• [Goal 1] In the text about the International Union for the Study of Social Insects, rewrite the paragraph beginning "The Union was founded in 1951" as a bulleted list that keeps its main facts.
• [Goal 2]
Answer these questions using the text about the International Union for the Study of Social Insects:
(a) What do the Union's national and regional sections organize?
(b) At which event did the discussions leading to the Union's founding take place?
(c) Since what year has Insectes Sociaux been published?
• [Goal 3] Write the next part of the text about the International Union for the Study of Social Insects, picking up after its final sentence.
>> begin Reading passage
= International Union for the Study of Social Insects =

The International Union for the Study of Social Insects has at its purpose to promote and encourage the study of social insects and other social organisms in the broadest sense. Both research and the dissemination of knowledge about social insects and other social organisms through publications, educational programs, and activities are encouraged. The Union further pursues these objectives via the organization of Congresses and Symposia, publication of the journal Insectes Sociaux, and recognition of distinguished service with awards. National and regional sections play a key role in the IUSSI, with the sections organizing meetings, symposia, and newsletters.

The Union was founded in 1951 as a result of discussions at the International Entomological Congress in Amsterdam. Key figures in the establishment of the IUSSI were Pierre-Paul Grassé (France), T. C. Schneirla (U.S.A.), Carlo Jucci (Italy), K. Gösswald (Germany), D. R. Gonçalves (Brazil), and Tohru Uchida (Japan). Grassé took the lead in many matters in the early years of the IUSSI, including establishment of the Union's quarterly scientific journal, published since 1954, called Insectes Sociaux.
>> end Reading passage
>> begin Information shown
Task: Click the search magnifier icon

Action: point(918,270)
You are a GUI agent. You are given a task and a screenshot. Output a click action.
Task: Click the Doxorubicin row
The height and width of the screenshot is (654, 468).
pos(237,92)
>> end Information shown
• [Final result 1]
- Founded in 1951 after discussions at the International Entomological Congress in Amsterdam
- Key founders: Pierre-Paul Grassé (France), T. C. Schneirla (U.S.A.), Carlo Jucci (Italy), K. Gösswald (Germany), D. R. Gonçalves (Brazil), and Tohru Uchida (Japan)
- Grassé led many matters in the early years, including setting up the quarterly journal Insectes Sociaux, published since 1954

• [Final result 2]
(a) Meetings, symposia, and newsletters.
(b) The International Entomological Congress in Amsterdam.
(c) 1954.

• [Final result 3]
The Union was also originally referred to by its name in French, L'Union Internationale pour l'Étude des Insectes Sociaux, or UIEIS

Union Officers include a Secretary-General, who provides overall coordination and management of Union finances, the Editor of Insectes Sociaux, and the President. These offices are filled by recommendation of the international committee and vote of the general assembly at the Union's quadrennial International Congress. The President is the scientific organizer for the next International Congress and is a member of the section that will host the next Congress. It follows that the Union is organized into sections based on nationality or geographic region. Each section has its own activities, possibly including meetings and publications.

==Secretaries-General==
Until the 1973 Congress in London, the IUSSI was led by a committee consisting of the Presidents of the sections. Under the leadership of Charles D. Michener and G. LeMasne, a new constitution was adopted at the London Congress and the position of Secretary-General was created. Philip Howse of the University of Southampton was elected the first Secretary-General.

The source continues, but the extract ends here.